Saturday, June 21st, 2008
Amy Goodman writes: The floodwaters are rising, swamping cities, breaching levees. Tens of thousands are displaced. Many are dead. No, I am not talking about Hurricane Katrina, but about the Midwest United States. As the floodwaters head south along the Mississippi, devastating communities one after another, the media are overflowing with televised images of the destruction.
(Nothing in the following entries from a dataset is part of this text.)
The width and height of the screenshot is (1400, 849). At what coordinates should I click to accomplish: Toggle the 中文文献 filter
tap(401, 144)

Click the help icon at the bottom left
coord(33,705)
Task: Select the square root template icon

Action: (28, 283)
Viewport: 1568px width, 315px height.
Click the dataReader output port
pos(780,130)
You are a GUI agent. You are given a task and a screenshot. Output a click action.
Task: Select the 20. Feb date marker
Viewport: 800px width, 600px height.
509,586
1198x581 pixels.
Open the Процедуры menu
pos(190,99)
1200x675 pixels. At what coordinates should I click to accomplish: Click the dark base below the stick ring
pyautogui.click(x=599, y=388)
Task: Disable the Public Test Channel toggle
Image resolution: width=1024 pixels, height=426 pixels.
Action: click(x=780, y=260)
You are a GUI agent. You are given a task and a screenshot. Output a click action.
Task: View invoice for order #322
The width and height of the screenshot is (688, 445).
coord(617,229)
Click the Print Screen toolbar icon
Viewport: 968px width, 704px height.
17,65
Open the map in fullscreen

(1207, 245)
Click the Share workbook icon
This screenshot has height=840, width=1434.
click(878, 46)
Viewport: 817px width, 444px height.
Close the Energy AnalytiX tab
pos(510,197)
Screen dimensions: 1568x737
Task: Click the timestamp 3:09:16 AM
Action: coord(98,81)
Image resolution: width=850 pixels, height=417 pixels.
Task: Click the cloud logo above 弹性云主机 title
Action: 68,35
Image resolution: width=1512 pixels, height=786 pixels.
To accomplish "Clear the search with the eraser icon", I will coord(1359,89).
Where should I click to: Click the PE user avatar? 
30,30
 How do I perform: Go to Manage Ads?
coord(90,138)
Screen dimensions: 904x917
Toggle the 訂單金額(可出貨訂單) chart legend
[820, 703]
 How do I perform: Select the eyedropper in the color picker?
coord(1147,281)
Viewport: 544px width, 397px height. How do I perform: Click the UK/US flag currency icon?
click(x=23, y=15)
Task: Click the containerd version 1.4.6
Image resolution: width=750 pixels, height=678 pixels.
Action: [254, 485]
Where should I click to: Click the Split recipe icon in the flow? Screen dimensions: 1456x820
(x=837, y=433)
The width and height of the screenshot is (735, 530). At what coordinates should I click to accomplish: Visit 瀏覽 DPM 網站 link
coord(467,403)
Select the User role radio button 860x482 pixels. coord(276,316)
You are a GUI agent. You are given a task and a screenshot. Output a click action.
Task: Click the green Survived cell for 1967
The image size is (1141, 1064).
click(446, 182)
While the TV meteorologists document “extreme weather” with their increasingly sophisticated toolbox, from Doppler radar to 3-D animated maps, the two words rarely uttered are its cause: global warming. I asked former Energy Department official Joseph Romm, senior fellow at the Center for American Progress, about the disconnect:
“Part of the reason is that the people who write about global warming for most newspapers and TV are not the same people as those who tend to cover weather. In general, the media is covering this as all sort of unconnected events, just regular weather maybe gone a little wacky. But, in fact, the scientific community has predicted for more than two decades now that as we pour more heat-trapping greenhouse gases into the atmosphere, the planet will heat up, and that would redistribute water. If you heat up the planet … you evaporate more water, and areas that are wetter will tend to see more intense rainfall and deluges and earlier snowmelts, and all that will lead to flooding. So what we’re seeing is exactly what scientists have been telling us would happen because of human emissions.” …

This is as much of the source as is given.